“Fool me once, shame on you. Fool me twice, shame on me.”
“Don’t be the boy who cried wolf!”
Those old proverbs and folksy sayings capture the idea of what Professor Huw Price referred to as the “reputation trap” in the article he published in Aeon in December: “The cold fusion horizon.” He thoughtfully walked us through the evidence of the viability of cold fusion (or LENR, low energy nuclear reaction) technology as a potential new energy source, but he also attempted to tackle why most scientists seem unwilling to touch the study of cold fusion with a ten-foot pole.
He called it a reputation trap, in that, previous “successful” experiments 25 years had been debunked, cold fusion had been tainted. It had been dropped into the column of psuedoscience and therefore, any serious scientists would not consider it.
However, Dr. Price does raise questions that should be taken into account:
- Has cold fusion been disproven at its fundamentals – has it been proven to be theroetically impossible? No.
- Just because something is highly unlikely or even particularly hard, does that also make it impossible? No.
- Is it an extraordinary claim (yes) but does that require extensive evidence (yes) but should it then be ignored if the evidence barrier is met? No.
Regardless, skepticism and disdain remain, and that is where Dr. Price calls out the reputation trap, because it is now not about the data or the logic, it is about being unwilling to risk pariah-hood. Ah, who knew, our great rationalists are still community-driven social creatures.
What Dr. Price highlights is not news, though. Thomas Kuhn, a science philosopher, called this behavior normal. Wherever there lay a paradigm-shifting idea there also lay a reputation trap. I would go further to say that this concept exists not just in science, but in most fields and with most people, because reputation traps are fundamentally about difference.
Things that flip the table, ideas that are extraordinary, ideas that “upend” closely held truths must often be held back. The protection of those closely held truths becomes paramount because the level of investment in those truths is often significant and identity-linked.
People and ideas that would change, fundamentally and unalterably, about how we see and deal with the world often strike at the heart of who we are.

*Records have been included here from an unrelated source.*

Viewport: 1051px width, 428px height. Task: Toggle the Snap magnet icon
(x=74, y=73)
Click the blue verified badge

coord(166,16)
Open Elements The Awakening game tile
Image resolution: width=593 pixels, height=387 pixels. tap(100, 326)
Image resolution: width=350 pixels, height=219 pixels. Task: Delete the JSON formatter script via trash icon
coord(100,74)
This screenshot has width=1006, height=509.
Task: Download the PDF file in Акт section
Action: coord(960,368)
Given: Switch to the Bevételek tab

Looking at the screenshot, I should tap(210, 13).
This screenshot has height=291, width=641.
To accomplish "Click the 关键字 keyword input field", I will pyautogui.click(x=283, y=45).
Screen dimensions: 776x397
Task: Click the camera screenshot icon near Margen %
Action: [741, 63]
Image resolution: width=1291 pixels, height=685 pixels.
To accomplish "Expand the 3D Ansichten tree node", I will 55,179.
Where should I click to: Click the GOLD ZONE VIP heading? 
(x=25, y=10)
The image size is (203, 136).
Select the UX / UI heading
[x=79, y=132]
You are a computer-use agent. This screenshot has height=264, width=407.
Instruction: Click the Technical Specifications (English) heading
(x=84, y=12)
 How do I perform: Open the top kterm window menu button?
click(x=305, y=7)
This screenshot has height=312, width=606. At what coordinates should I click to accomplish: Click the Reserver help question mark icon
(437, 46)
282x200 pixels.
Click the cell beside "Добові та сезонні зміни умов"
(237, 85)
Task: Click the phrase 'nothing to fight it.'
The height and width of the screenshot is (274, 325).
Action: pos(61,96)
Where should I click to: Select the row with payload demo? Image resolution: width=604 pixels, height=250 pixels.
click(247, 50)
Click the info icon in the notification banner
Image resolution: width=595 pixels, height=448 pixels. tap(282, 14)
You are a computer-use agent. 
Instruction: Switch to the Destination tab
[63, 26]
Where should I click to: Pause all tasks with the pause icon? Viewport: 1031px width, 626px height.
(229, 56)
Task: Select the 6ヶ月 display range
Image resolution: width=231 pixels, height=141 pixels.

Scientists are no different, and cold fusion is no different, either.
That said, Dr. Price leaves us with one last thought: we all have skin in this game because we do have an energy crisis on our hands. We need a new, clean energy source. We need a paradigm-shifting energy source that will move us from an old world to a new one. It is not just a science experiment; it has real world implications.
Being caught in a reputation trap about this simply will not do.